Reliable forecasting of Global Horizontal Irradiance (GHI) is essential for mitigating the variability of solar energy in power grids. This study presents a comprehensive benchmark of ten deep learning architectures for short-term (1-hour ahead) GHI time series forecasting in Ho Chi Minh City, leveraging high-resolution NSRDB satellite data (2011-2020) to compare established baselines (e.g. LSTM, TCN) against emerging state-of-the-art architectures, including Transformer, Informer, iTransformer, TSMixer, and Mamba.
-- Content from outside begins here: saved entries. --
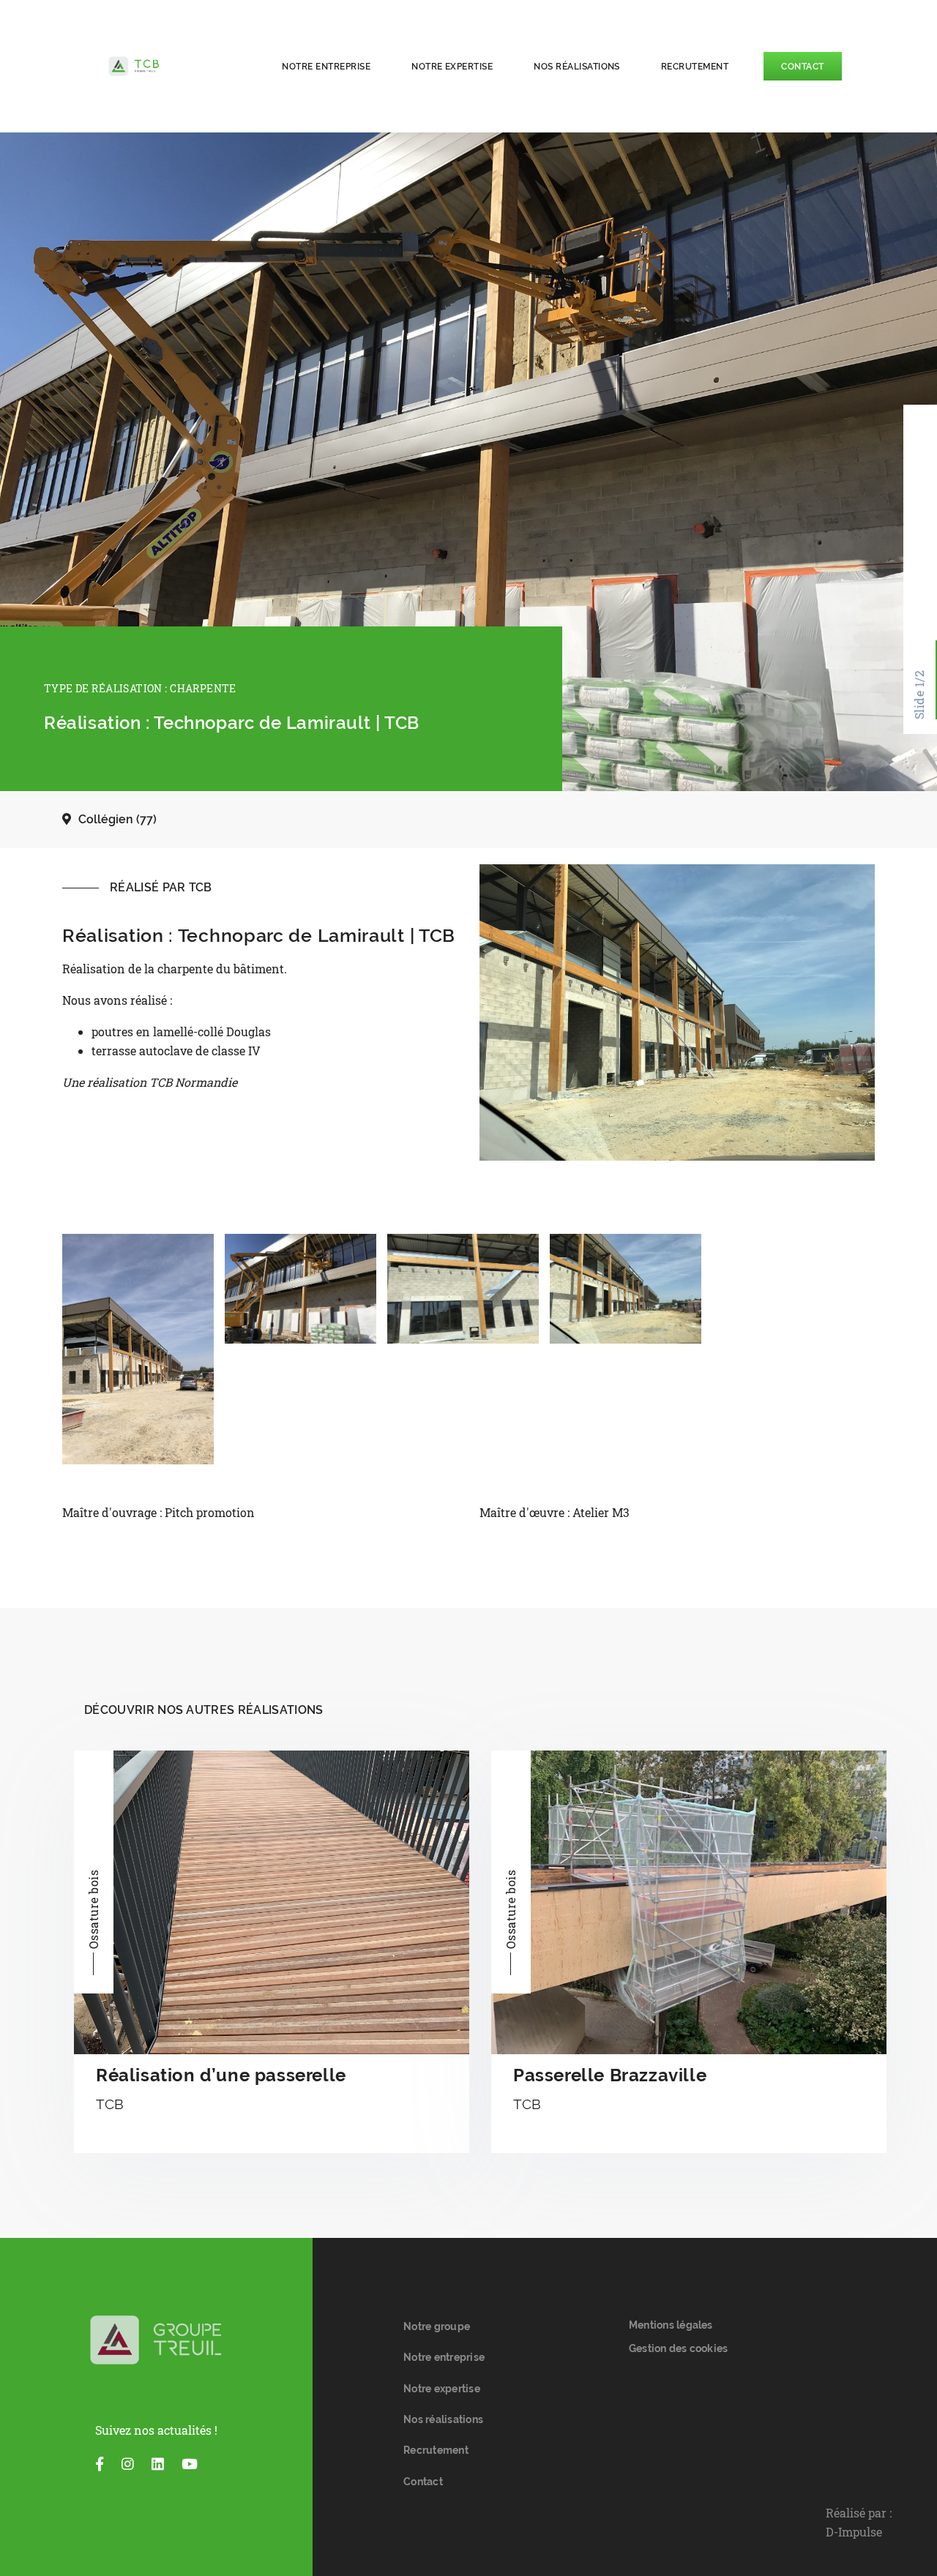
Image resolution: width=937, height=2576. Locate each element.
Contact (802, 66)
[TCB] (172, 66)
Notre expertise (452, 66)
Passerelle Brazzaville (609, 2075)
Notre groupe (436, 2326)
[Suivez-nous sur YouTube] (190, 2464)
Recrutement (694, 66)
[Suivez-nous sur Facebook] (99, 2464)
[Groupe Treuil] (155, 2340)
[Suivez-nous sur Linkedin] (158, 2464)
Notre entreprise (326, 66)
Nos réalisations (577, 66)
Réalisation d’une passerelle (221, 2075)
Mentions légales (671, 2324)
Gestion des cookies (678, 2348)
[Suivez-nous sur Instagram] (128, 2464)
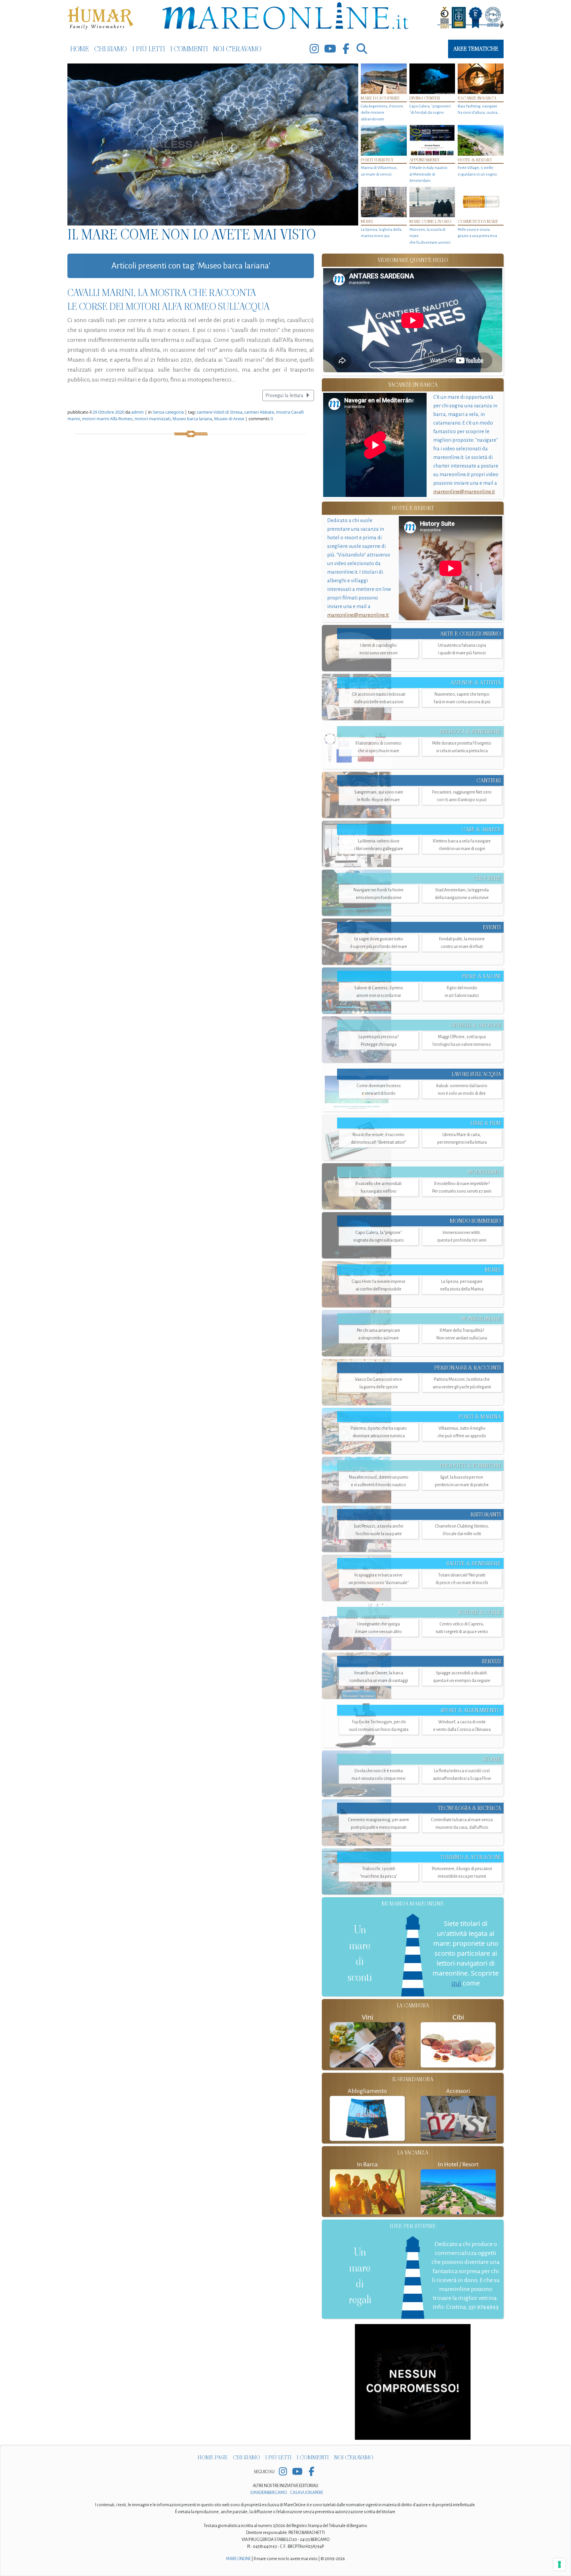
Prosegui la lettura (284, 395)
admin (137, 412)
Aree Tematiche (475, 49)
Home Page (213, 2457)
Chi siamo (110, 49)
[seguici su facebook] (346, 49)
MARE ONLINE (238, 2558)
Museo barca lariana (192, 419)
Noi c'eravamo (237, 49)
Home (79, 49)
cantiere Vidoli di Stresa (219, 412)
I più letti (148, 49)
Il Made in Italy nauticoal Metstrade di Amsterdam (428, 174)
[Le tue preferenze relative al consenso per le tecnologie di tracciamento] (559, 2564)
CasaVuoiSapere (306, 2492)
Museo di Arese (229, 419)
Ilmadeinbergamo (268, 2492)
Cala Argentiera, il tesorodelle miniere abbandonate (382, 112)
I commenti (189, 49)
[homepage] (285, 17)
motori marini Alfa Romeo (107, 419)
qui (456, 1983)
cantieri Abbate (259, 412)
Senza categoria (168, 412)
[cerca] (361, 49)
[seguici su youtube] (330, 49)
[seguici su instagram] (314, 49)
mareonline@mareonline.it (464, 491)
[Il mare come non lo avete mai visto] (212, 144)
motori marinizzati (152, 419)
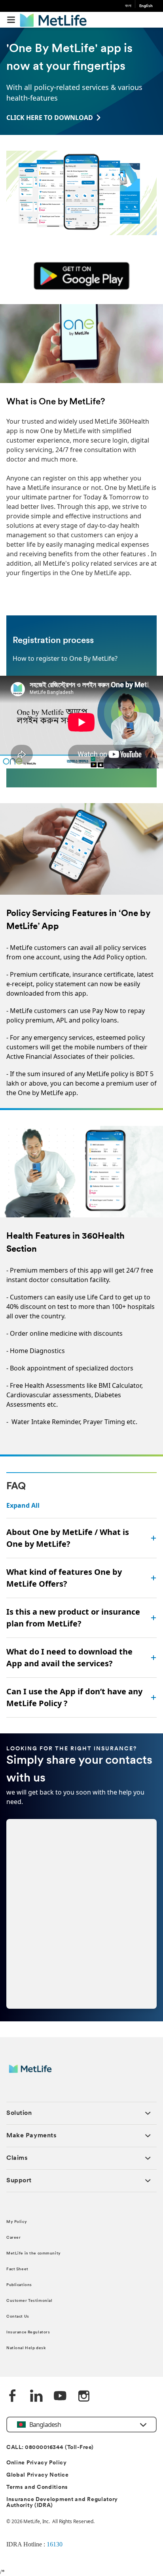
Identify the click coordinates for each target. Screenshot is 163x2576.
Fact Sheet (17, 2269)
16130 (55, 2544)
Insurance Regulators (28, 2332)
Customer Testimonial (29, 2301)
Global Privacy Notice (37, 2475)
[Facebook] (12, 2396)
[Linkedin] (36, 2396)
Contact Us (17, 2316)
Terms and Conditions (37, 2487)
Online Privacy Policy (36, 2463)
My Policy (16, 2222)
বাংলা (128, 6)
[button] (11, 19)
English (146, 6)
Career (13, 2238)
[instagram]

Experimental results identify the Transformer as the superior architecture, achieving the highest predictive accuracy with an R^2 of 0.9696. The study further utilizes SHAP analysis to contrast the temporal reasoning of these architectures, revealing that Transformers exhibit a strong "recency bias" focused on immediate atmospheric conditions, whereas Mamba explicitly leverages 24-hour periodic dependencies to inform predictions. Furthermore, we demonstrate that Knowledge Distillation can compress the high-performance Transformer by 23.5% while surprisingly reducing error (MAE: 23.78 W/m^2), offering a proven pathway for deploying sophisticated, low-latency forecasting on resource-constrained edge devices.